▶ **Short problem A**: Copy word for word the stretch of the IPV3 review from "Initial Thoughts" through "the black model.".
▶ **Short problem B**: For each statement, say yes or no according to the IPV3 review below, and quote the words from it that settle the matter: (i) The mod ships with batteries included. (ii) The IPV3 can be bought in either a black or a silver finish. (iii) The IPV3 keeps the same flattened buttons as the IPV2.

▶ **Text excerpt**:
((

The IPV3 is created by Shenzhen IPV Technology CO.,LTD. based in Shenzhen, China, but are more commonly known as Pioneer4you. This mod has been generously supplied by for the purpose of this review who have also supplied a discount code for this product to POTV which can be found at the end of this review.

Basic Info

  • Takes two 18650 batteries
  • Future software updates via USB
  • 0.1 ohms minimum atomizer resistance
  • Operating Range: 7 - 150 Watts
  • Touch sensor firing button
  • 150 watt SX330 v3s Yihi Chip
  • 7-150 watt range
  • 2.8-8.5 volt range
  • DC-DC power output
  • Fires coils from 0.1 to 3.0 ohms resistance
  • Auto ohm resistance meter
  • Wattage output adjusted with two buttons, -/+
  • Mini USB interface
  • LED screen with white OLED .96″ display
  • Locking mechanism to prevent misfire

Initial Thoughts

The IPV3 150W comes in quite a large, square box with a nice design and a viewing window for the mod itself. Inside the box you’ll find the device itself, a USB charging cable, a small hex screwdriver, a pack of wire and wick and an instruction manual. When purchasing you’ll have a choice of a black or silver finish. This review is based on the black model.

The mod itself is a reasonable looking bit of kit. At 10.5 x 6 x 2.3 cm it’s a bit bigger than the IPV2 and a little on the large side but that is to be expected when you think of the power this thing wields using the two 18650 batteries. The mod doesn’t come with any batteries so you’ll need to order those separately and remember that if you intend to use this device to its full potential, you’ll need to invest in some batteries that will handle it. If you’re not sure what you’ll need to buy, make sure you’re safe and have a read through some of our battery safety guides.

Build Quality

The IPV3 feels solidly built although lacking the metallic feel of some of the more expensive mods, it can feel a little plasticky, but the finish of the paint goes a long way to combat this. Gone are the flattened “BB style” buttons of the IPV2 which have been replaced with polished, countersunk buttons similar to the Hana mod, which have a good click to them and a quality finish. The screen is pretty standard of box mod devices at the moment and features current wattage, voltage, ohm reading and battery level.

With the dual battery configuration and size, it’s not the lightest mod in the world weighing in at around 60 grams with batteries and an small atomiser in place. You’re going to notice if this falls out of your pocket although with it’s size and weight combined, I don’t think it will do so with any ease. Additionally,the IPV3 features a spring loaded centre pin so there won’t be any fiddling around with screwdrivers when your atomiser refuses to fire and you should always have a decent positive connection to your atomiser.

))

▶ **Extracted information**:
((

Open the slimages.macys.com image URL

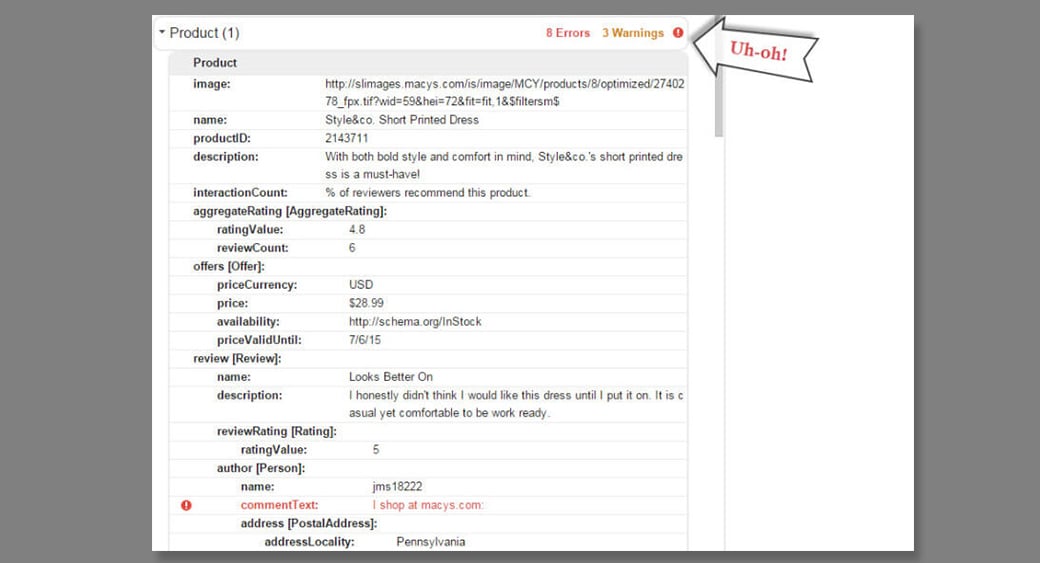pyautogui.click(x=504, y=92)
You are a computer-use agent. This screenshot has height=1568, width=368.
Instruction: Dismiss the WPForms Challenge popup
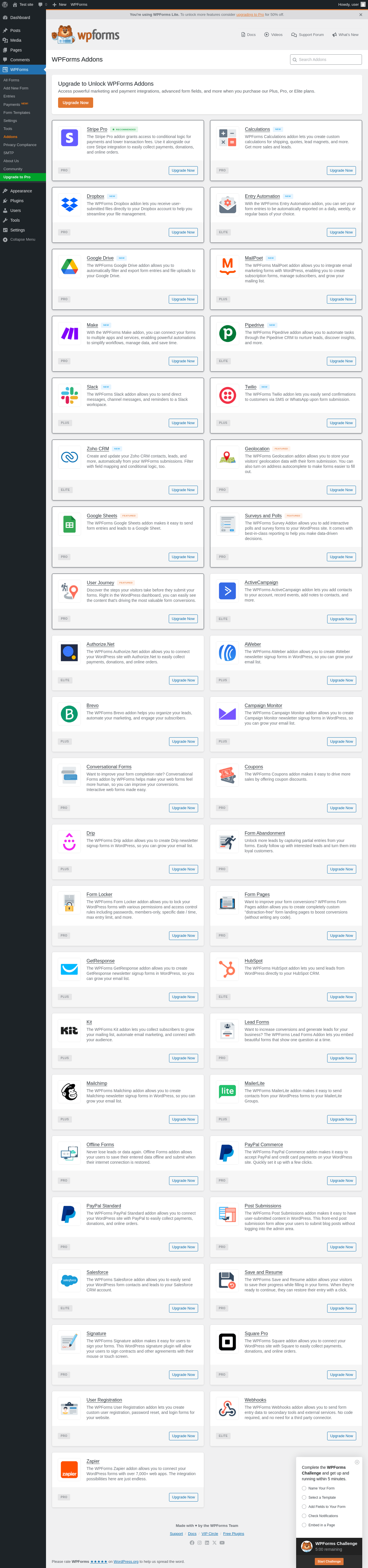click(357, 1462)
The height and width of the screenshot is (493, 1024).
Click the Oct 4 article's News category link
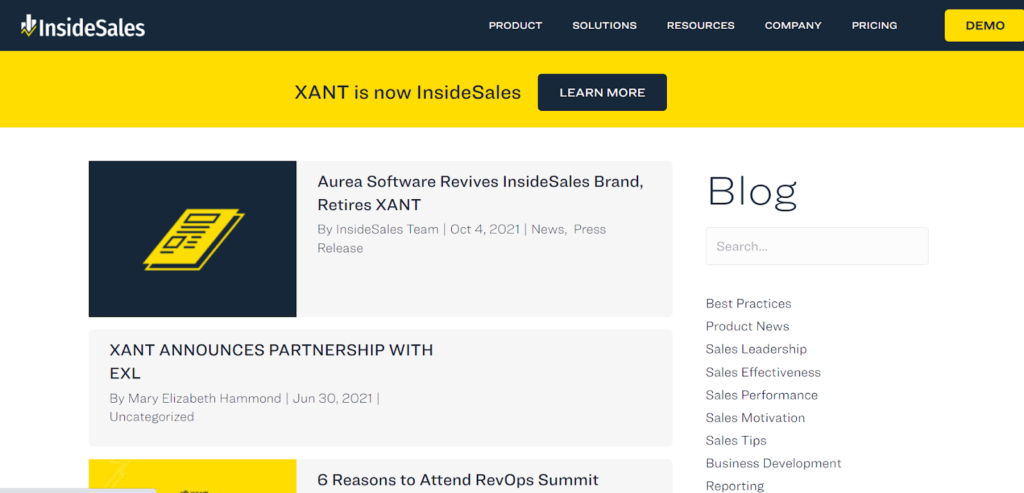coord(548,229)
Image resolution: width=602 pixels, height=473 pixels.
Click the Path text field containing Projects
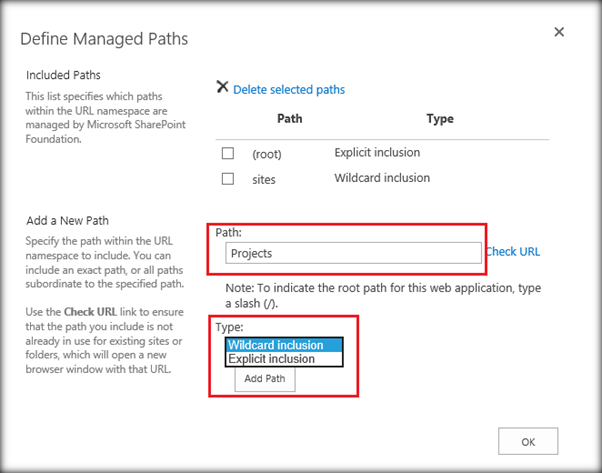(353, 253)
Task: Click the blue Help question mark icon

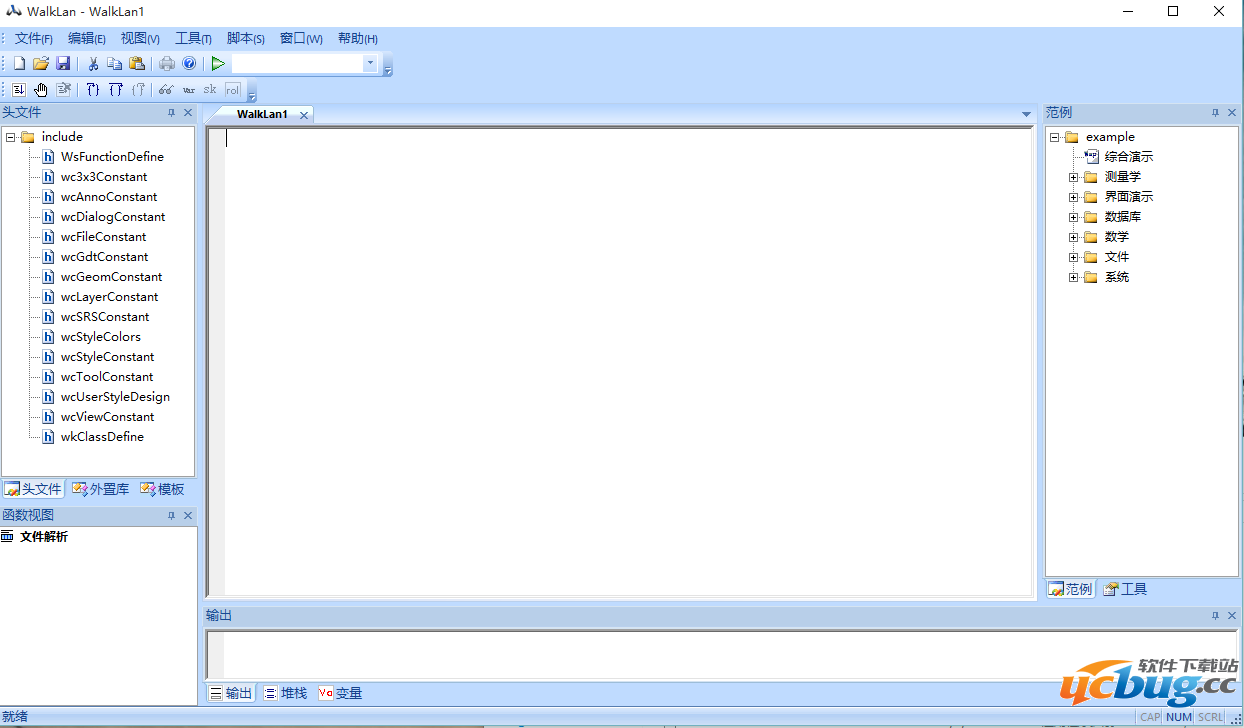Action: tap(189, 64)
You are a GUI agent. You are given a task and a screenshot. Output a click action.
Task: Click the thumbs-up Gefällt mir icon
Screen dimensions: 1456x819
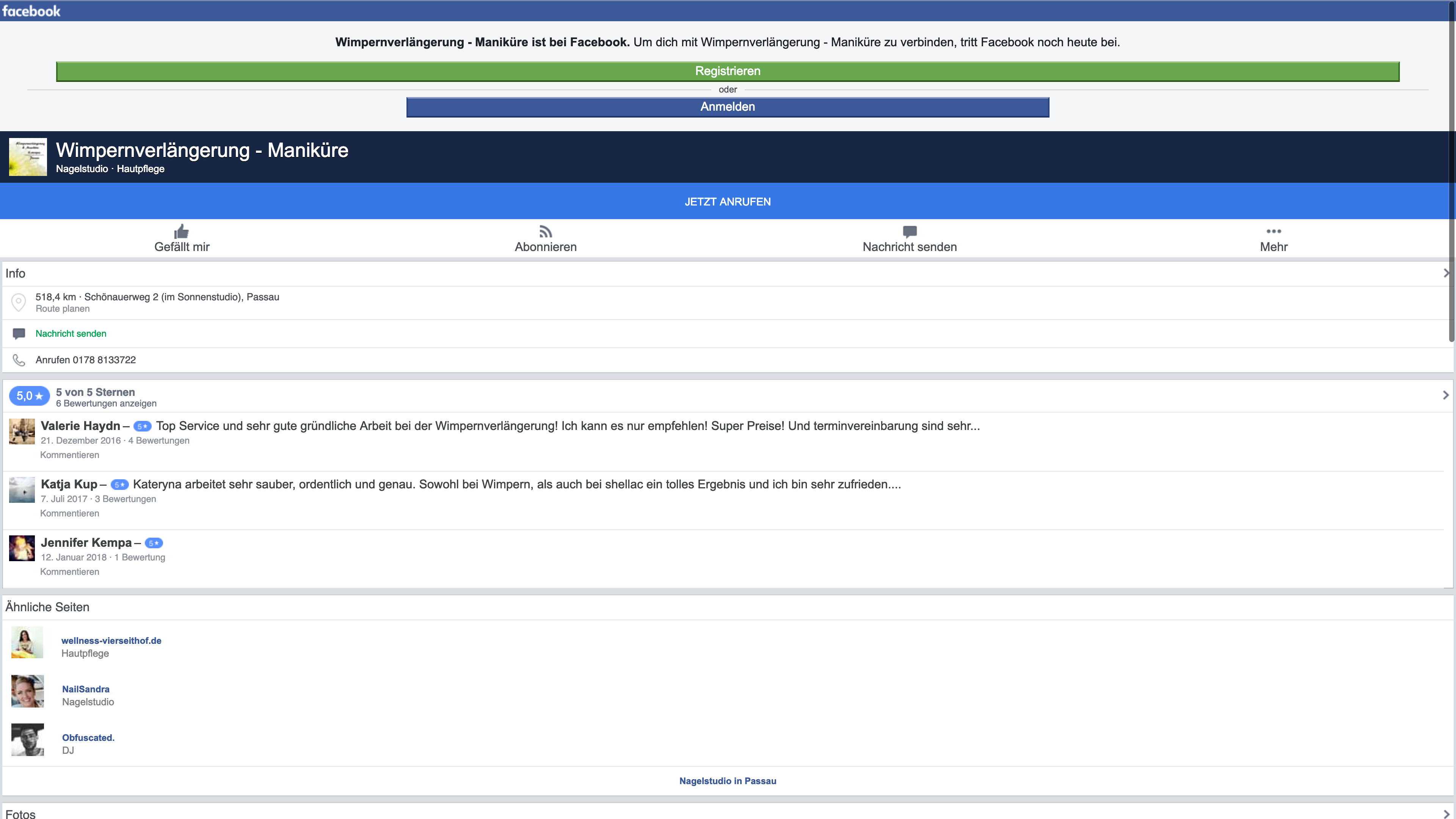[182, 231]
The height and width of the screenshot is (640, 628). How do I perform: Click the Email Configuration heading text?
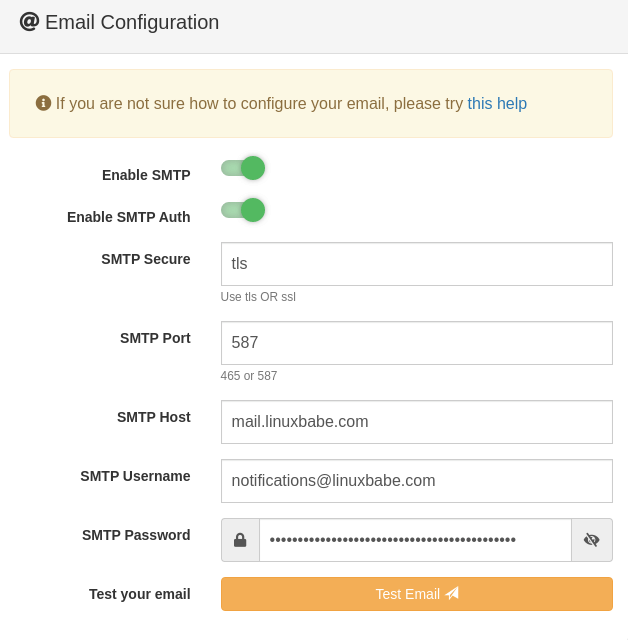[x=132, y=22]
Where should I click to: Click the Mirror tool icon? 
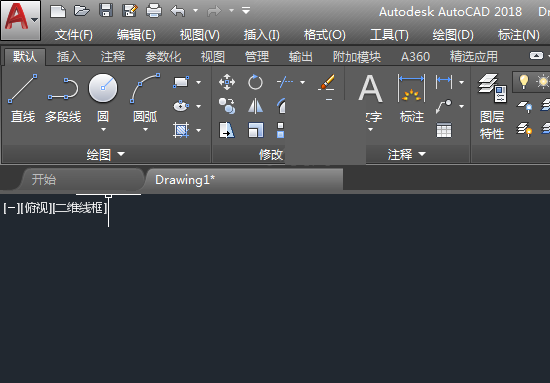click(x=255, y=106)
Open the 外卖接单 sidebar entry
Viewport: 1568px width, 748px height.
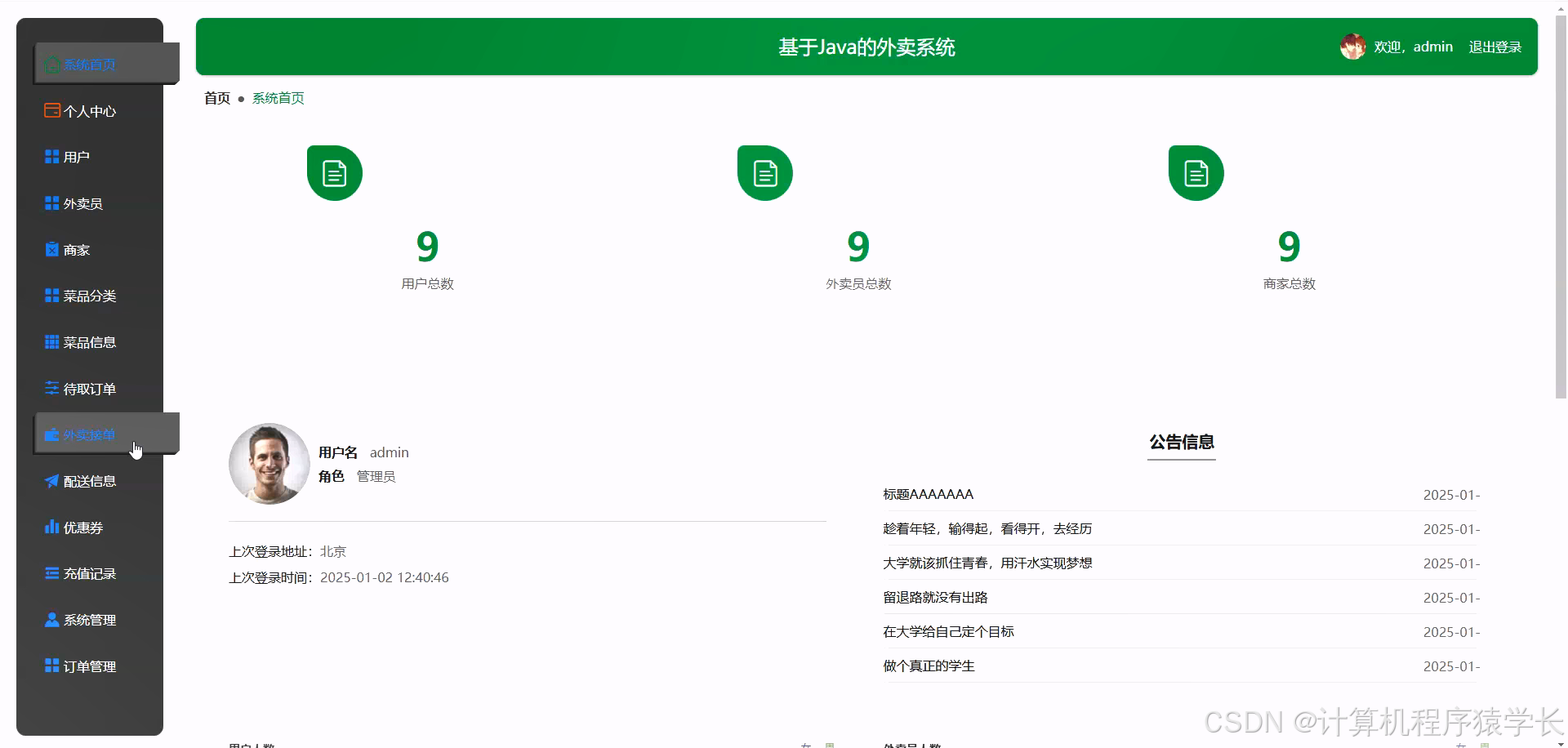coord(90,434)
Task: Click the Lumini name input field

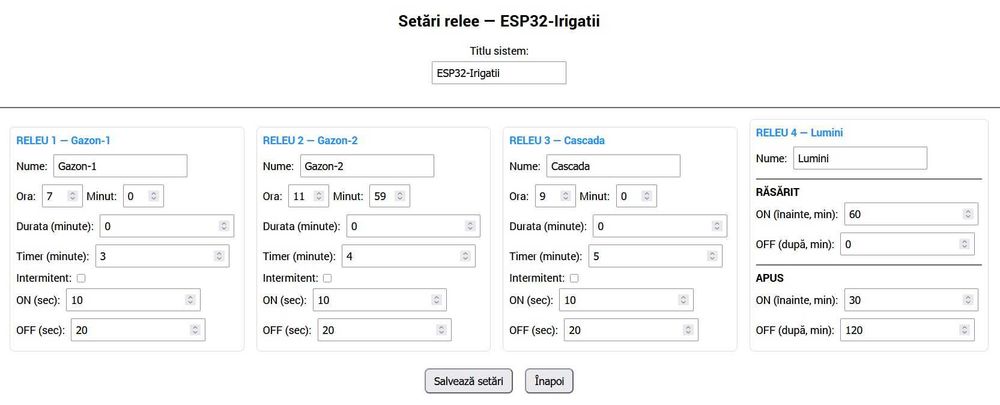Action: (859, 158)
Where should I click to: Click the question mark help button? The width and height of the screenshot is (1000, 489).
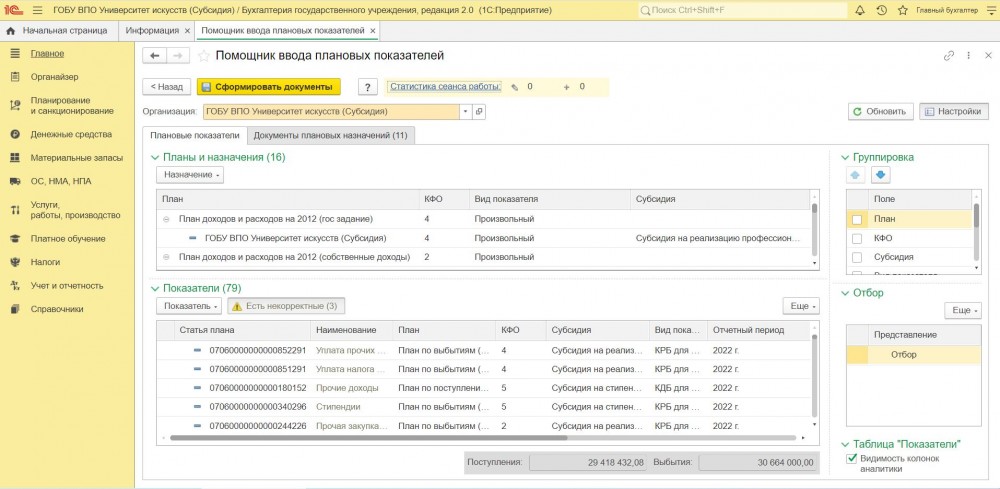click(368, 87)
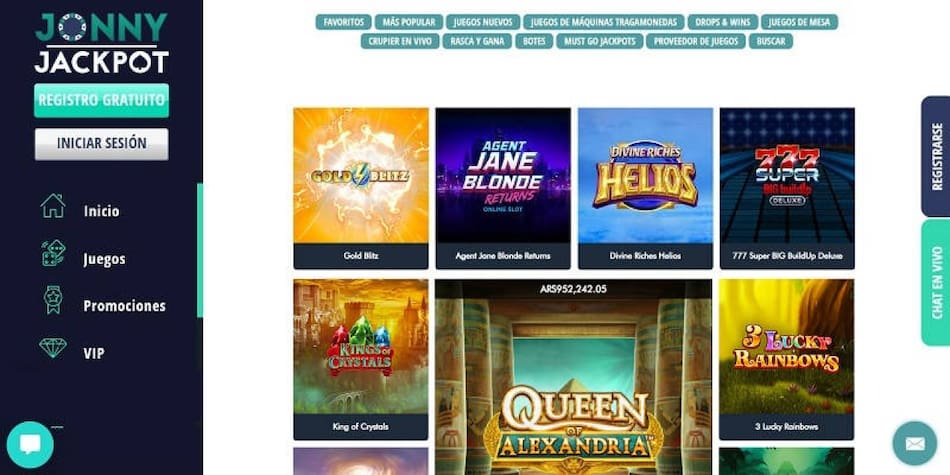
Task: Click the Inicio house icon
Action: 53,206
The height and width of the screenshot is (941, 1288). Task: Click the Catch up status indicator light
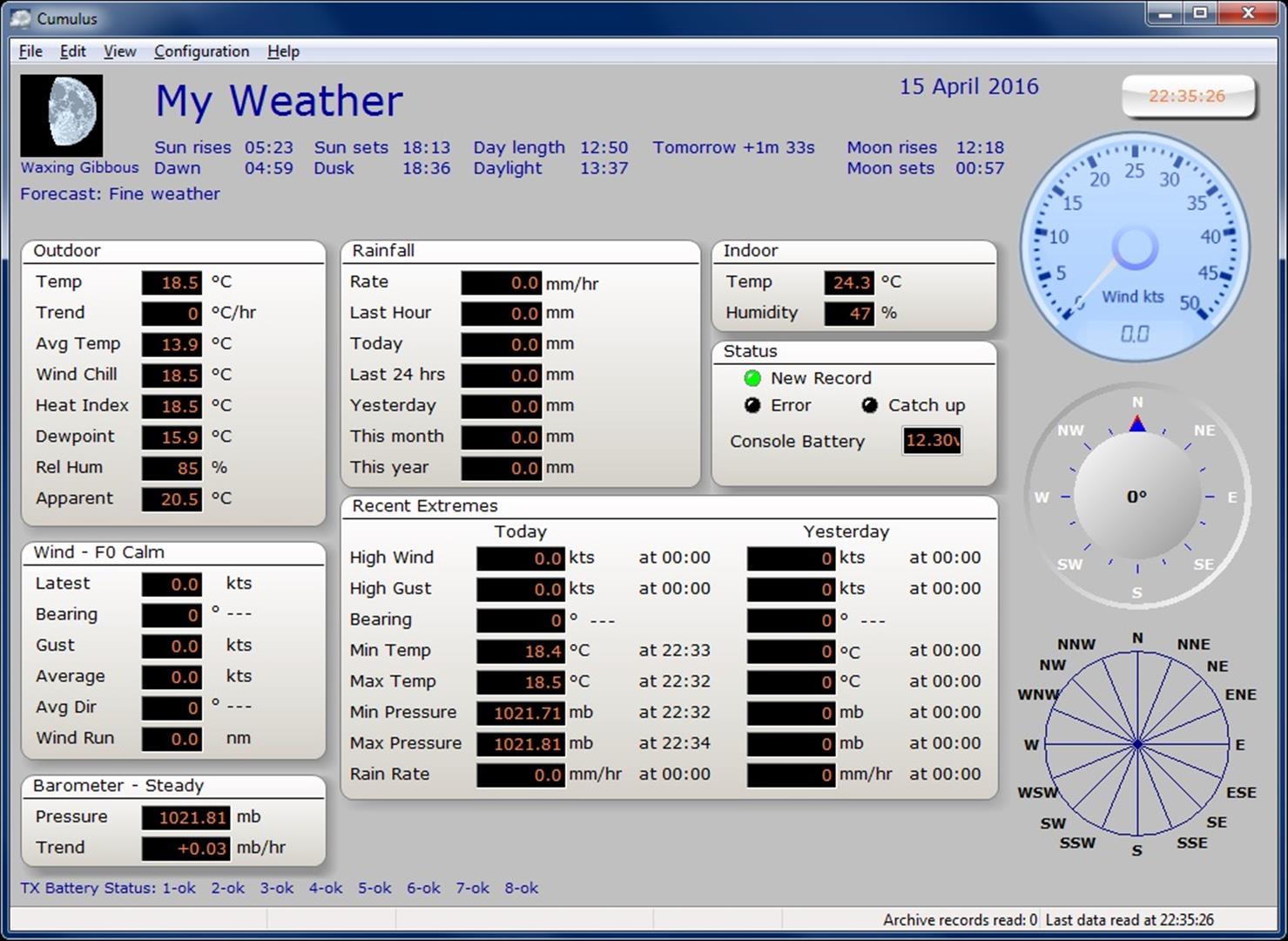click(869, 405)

))

▶ **Expected answer A**:
Initial Thoughts

The IPV3 150W comes in quite a large, square box with a nice design and a viewing window for the mod itself. Inside the box you’ll find the device itself, a USB charging cable, a small hex screwdriver, a pack of wire and wick and an instruction manual. When purchasing you’ll have a choice of a black or silver finish. This review is based on the black model.

▶ **Expected answer B**:
(i) No: "The mod doesn’t come with any batteries so you’ll need to order those separately"
(ii) Yes: "When purchasing you’ll have a choice of a black or silver finish."
(iii) No: "Gone are the flattened “BB style” buttons of the IPV2 which have been replaced with polished, countersunk buttons"